__Source text__:
============================================================

Citation : 1993 Latest Caselaw 27 Del
Judgement Date : 18 January, 1993

Delhi High Court
Arun Madan vs State on 18 January, 1993
Equivalent citations: 1993 CriLJ 1493, 1993 (1) Crimes 599, 49 (1993) DLT 463, 1993 (25) DRJ 101, ILR 1993 Delhi 163, 1993 RLR 138
Bench: S Pal

ORDER

1. The common question that arises for consideration in all these cases is : whether a person can make an application to the High Court for anticipatory bail under section 438of the Code of Criminal Procedure after making a similar application under the same section to the Court of Session without success.

2. Mr. R. D. Jolly and Mr. R. K. Bahri, learned counsel who appeared on behalf of the State, submitted that the language of Section 438clearly shows that the remedy for grant of bail to a person apprehending arrest is that either he can approach the High Court or the Court of Sessions and remedy being alternative, a person whose application for bail under section 438has been rejected by the Court of Sessions, is not entitled to approach the High Court for the same purpose. In support of their contentions they placed reliance on a judgment of Andhra Pradesh High Court in Malla Ramarao v. State, 1992 Cri LJ 2208.

============================================================

__Material provided__:
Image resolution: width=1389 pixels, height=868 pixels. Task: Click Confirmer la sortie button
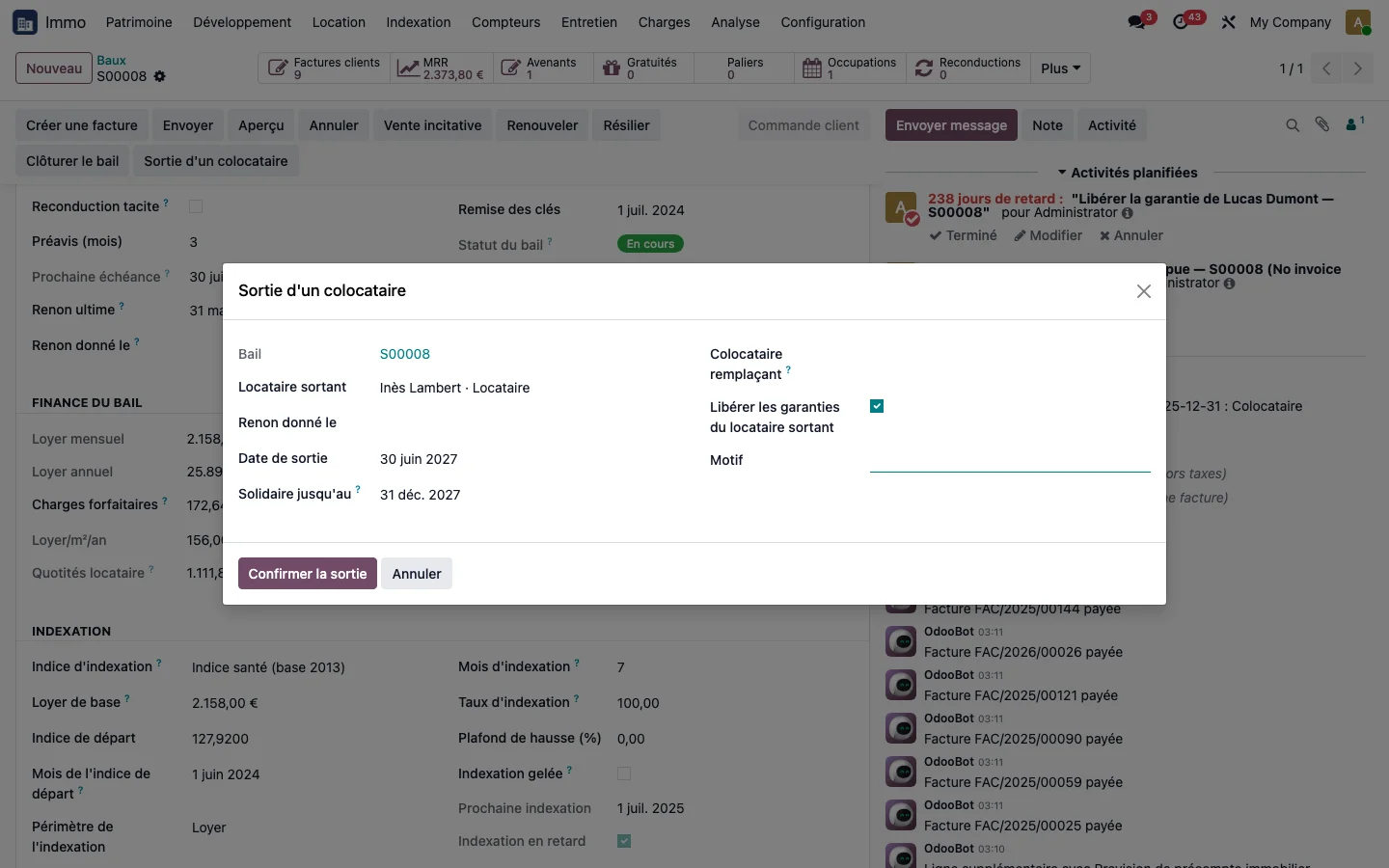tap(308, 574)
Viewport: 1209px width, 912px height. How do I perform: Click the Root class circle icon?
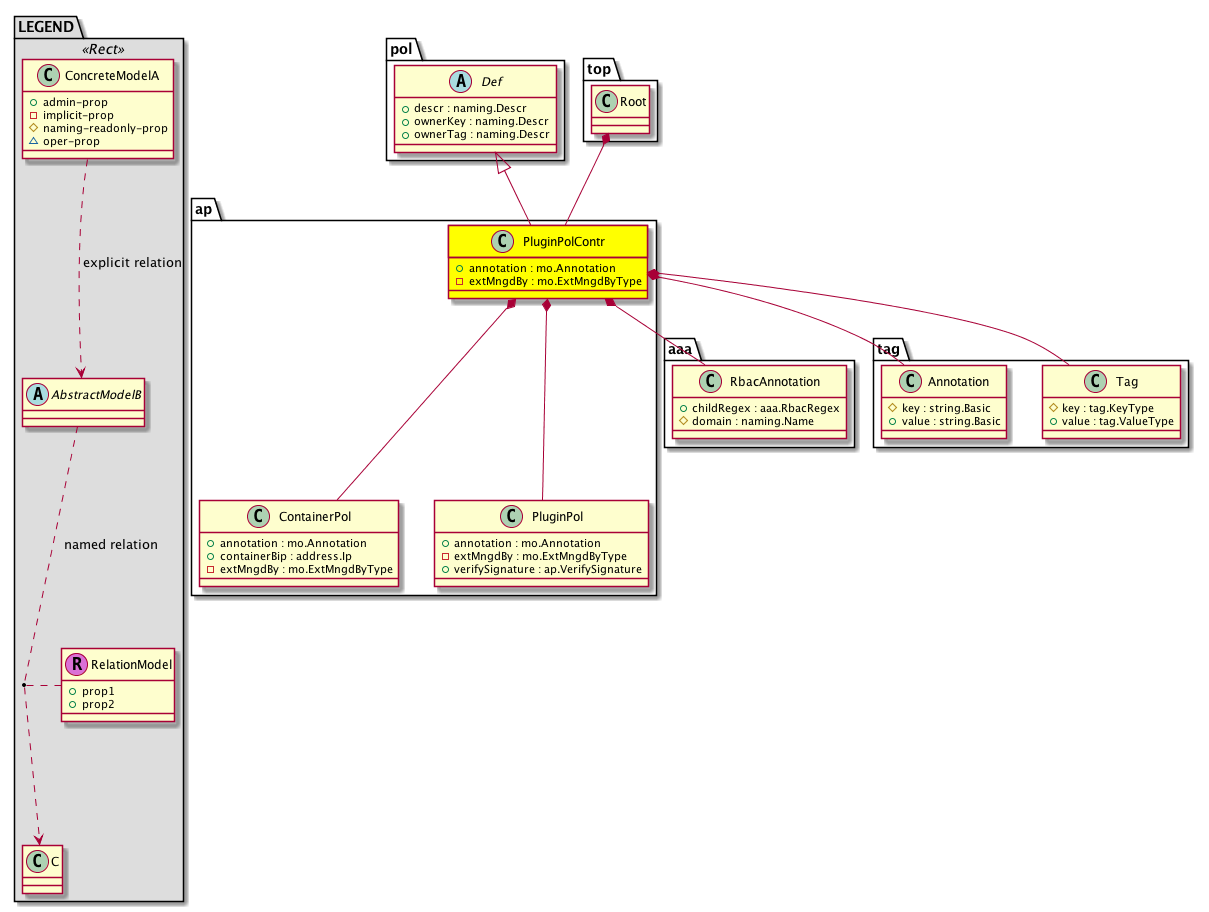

============================================================

Resume the Delhi High Court order on anticipatory bail from the point where it stops. You won't need the data for this.

__Result for this exercise__:
3. On the contrary, Mr. B. R. Handa, Senior Advocate and Mr. I. U. Khan, Advocate, appearing on behalf of the petitioners in their respective cases, submitted that there is no provision in the Code of Criminal Procedure which bars a person to approach the High Court after his application for anticipatory bail has been rejected by the Court of Sessions. They further submitted that in terms of Section 397(1) of the Code of Criminal Procedure, revisional jurisdiction can be exercised by a Sessions Judge or High Court. Sub-section (3) of Section 397 of the Code says that if an application for exercise of revisional powers has been made by any person either to the High Court or to a Sessions Judge, no further application by the same person shall be entertained by either of them. However, there is no such provision analogous to sub-section (3) of Section 397 of Code of Criminal Procedure regarding grant of anticipatory bail. In support of their contentions, learned counsel for the petitioners placed reliance on the following judgments. Suraj Bhan v. State (1980) 17 DLT 535, Diptendu Nayek v. The State of West Bengal, 1989 (1) Crime 435 (FB) and Mohan Lal v. Prem Chand, .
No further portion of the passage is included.